Konsultan FS Rumah Sakit

1. Pendahuluan

  • Latar belakang

  • Tujuan studi kelayakan

  • Ruang lingkup studi

  • Metodologi penyusunan


2. Aspek Pasar dan Pemasaran

  • Profil wilayah (demografi, epidemiologi)

  • Tren penyakit dan kebutuhan layanan kesehatan

  • Analisis demand dan supply layanan kesehatan

  • Analisis pesaing (profil RS sekitar)

  • Target pasar rumah sakit

  • Strategi pemasaran (promosi, branding, harga, jaringan rujukan)


3. Aspek Teknis dan Operasional

  • Lokasi dan luas lahan

  • Site plan dan master plan bangunan

  • Jenis dan kapasitas layanan (rawat jalan, rawat inap, ICU, IGD, dll)

  • Desain arsitektur dan tata ruang fungsional rumah sakit

  • Peralatan medis dan non-medis yang dibutuhkan

  • Sistem teknologi informasi rumah sakit (SIMRS)

  • Proyeksi kebutuhan SDM (dokter, perawat, tenaga pendukung)


4. Aspek Manajemen dan Organisasi

  • Bentuk badan hukum (Yayasan, PT, Koperasi, dll)

  • Struktur organisasi rumah sakit

  • Manajemen operasional (alur pasien, SOP, layanan unggulan)

  • Rencana pengembangan jangka pendek dan panjang


5. Aspek Keuangan

  • Estimasi biaya investasi awal:

    • Pembelian tanah

    • Pembangunan gedung

    • Pengadaan alat kesehatan

    • Biaya manajemen dan perizinan

  • Proyeksi pendapatan dan biaya operasional (5–10 tahun)

  • Analisis kelayakan finansial:

    • Break Even Point (BEP)

    • Net Present Value (NPV)

    • Internal Rate of Return (IRR)

    • Payback Period

  • Sumber pembiayaan (modal sendiri, pinjaman bank, investor)


6. Aspek Hukum dan Perizinan

  • Legalitas lahan

  • Kesesuaian dengan Rencana Tata Ruang Wilayah (RTRW)
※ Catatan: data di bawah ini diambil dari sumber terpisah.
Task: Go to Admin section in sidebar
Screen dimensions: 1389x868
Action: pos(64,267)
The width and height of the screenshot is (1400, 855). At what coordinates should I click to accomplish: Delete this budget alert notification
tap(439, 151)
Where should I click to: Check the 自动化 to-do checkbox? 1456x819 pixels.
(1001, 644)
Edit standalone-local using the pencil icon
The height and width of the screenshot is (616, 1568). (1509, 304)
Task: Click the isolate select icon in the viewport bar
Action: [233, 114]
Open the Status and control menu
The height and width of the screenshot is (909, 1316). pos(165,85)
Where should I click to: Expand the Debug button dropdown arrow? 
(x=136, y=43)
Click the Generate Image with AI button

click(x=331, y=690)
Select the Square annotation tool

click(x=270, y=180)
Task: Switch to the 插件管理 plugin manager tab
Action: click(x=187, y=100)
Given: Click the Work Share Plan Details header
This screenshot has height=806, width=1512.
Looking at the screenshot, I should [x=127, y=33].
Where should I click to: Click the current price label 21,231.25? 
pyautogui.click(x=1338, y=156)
  • Persyaratan dan prosedur perizinan:

    • Persetujuan lingkungan (AMDAL/UKL-UPL)

    • IMB/PBG

    • SIP dan izin operasional rumah sakit

  • Kajian kepatuhan terhadap regulasi kesehatan


7. Aspek Sosial dan Lingkungan

  • Dampak sosial ekonomi terhadap masyarakat sekitar

  • Ketersediaan transportasi dan aksesibilitas

  • Studi lingkungan (kebisingan, limbah medis, sanitasi)

  • Program tanggung jawab sosial rumah sakit (CSR)


8. Analisis Risiko

  • Risiko pembangunan (biaya membengkak, keterlambatan proyek)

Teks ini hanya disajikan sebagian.